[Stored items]
-*-*-

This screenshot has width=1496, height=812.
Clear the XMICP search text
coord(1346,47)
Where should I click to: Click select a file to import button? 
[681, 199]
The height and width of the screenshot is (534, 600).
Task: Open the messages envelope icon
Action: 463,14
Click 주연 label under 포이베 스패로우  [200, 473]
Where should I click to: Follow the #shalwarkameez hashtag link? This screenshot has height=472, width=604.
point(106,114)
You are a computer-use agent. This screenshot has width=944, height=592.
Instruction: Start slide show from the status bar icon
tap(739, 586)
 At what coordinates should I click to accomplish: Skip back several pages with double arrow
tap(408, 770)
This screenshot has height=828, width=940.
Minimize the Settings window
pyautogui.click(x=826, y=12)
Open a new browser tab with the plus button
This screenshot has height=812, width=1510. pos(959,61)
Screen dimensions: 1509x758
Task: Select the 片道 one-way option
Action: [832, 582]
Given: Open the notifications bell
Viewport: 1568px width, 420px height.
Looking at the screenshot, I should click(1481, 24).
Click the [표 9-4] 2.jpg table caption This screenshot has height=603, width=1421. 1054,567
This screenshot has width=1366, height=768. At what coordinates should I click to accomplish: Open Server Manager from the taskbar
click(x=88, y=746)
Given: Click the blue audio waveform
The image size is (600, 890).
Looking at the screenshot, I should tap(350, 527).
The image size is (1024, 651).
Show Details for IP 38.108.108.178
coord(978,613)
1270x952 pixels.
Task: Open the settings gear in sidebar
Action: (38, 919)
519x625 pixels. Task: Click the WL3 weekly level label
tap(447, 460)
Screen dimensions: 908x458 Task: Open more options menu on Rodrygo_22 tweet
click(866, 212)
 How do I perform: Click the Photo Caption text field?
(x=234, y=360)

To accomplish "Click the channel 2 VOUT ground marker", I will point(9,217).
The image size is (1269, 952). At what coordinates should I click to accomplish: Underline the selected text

-*-*-

### Instructions to follow
The word "Given" may appear on some lines of these records; state how many such lines there are, and nothing else.

### Result for this task
2